■ Work task
The records below are to be output exactly, except for their pictures.

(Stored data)
....
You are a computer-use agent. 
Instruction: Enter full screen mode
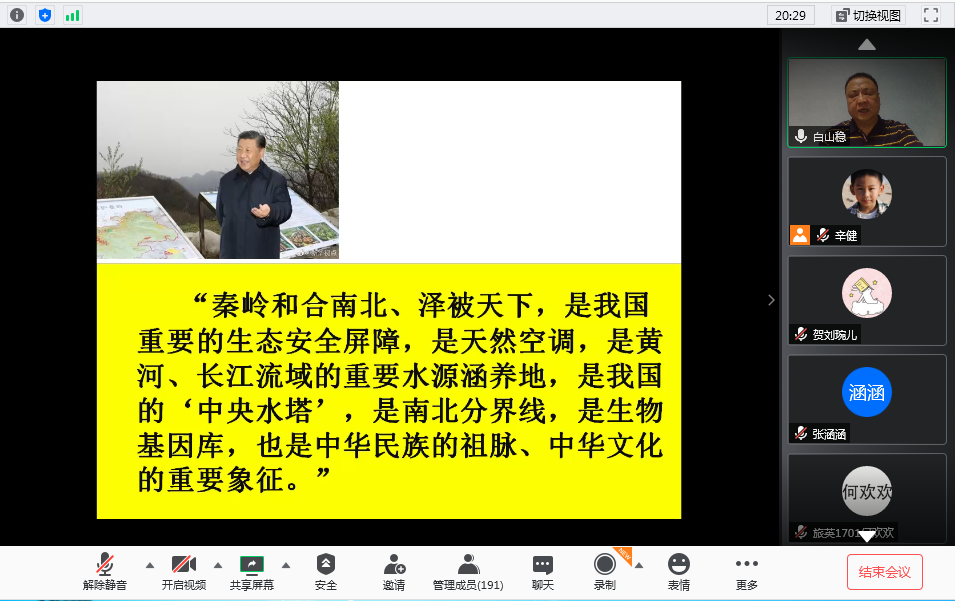(x=930, y=15)
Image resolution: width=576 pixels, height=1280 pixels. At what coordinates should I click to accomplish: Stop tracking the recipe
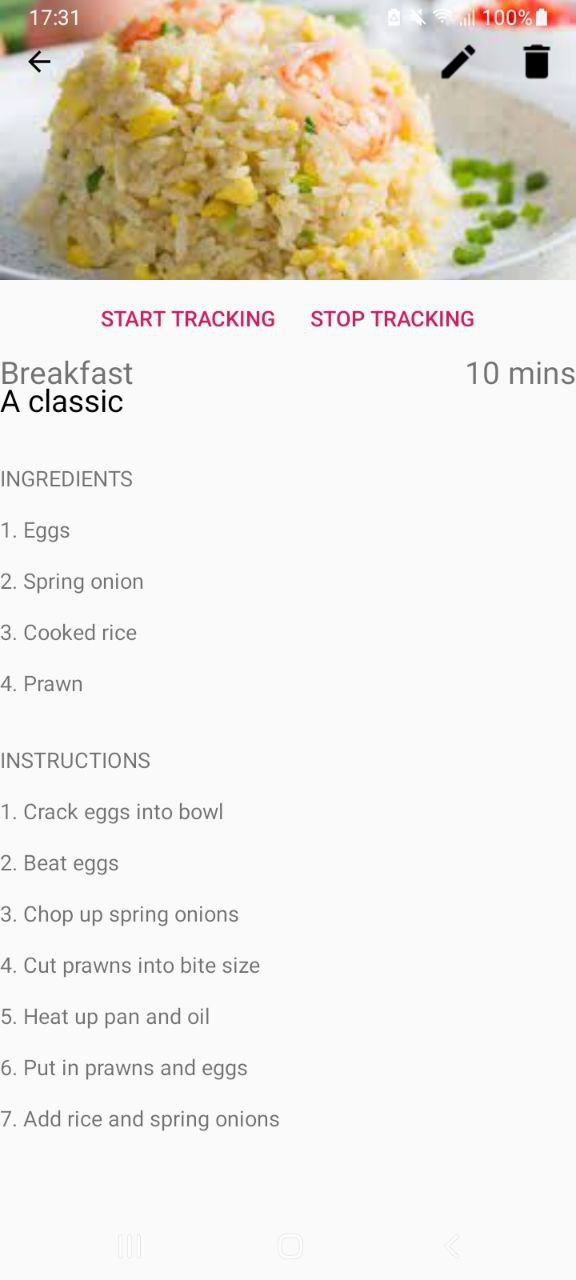tap(392, 319)
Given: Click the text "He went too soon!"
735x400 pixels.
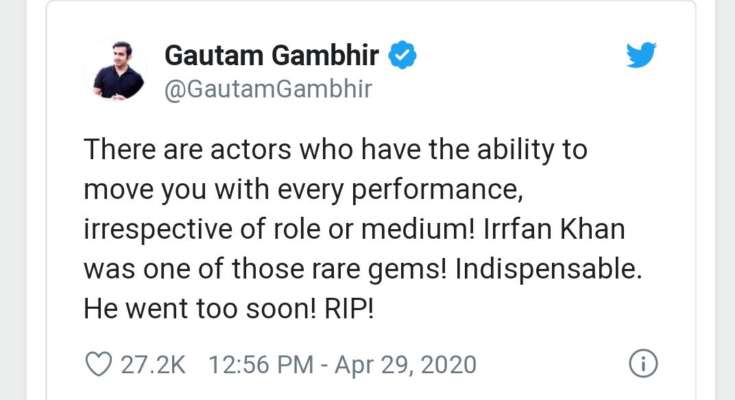Looking at the screenshot, I should [200, 309].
....
■ Task answer
You are a computer-use agent. 
Instruction: Enter full screen mode
(x=930, y=15)
Image resolution: width=576 pixels, height=1280 pixels. At what coordinates should I click to accomplish: Stop tracking the recipe
tap(392, 319)
Given: Click the text "He went too soon!"
735x400 pixels.
Looking at the screenshot, I should [200, 309].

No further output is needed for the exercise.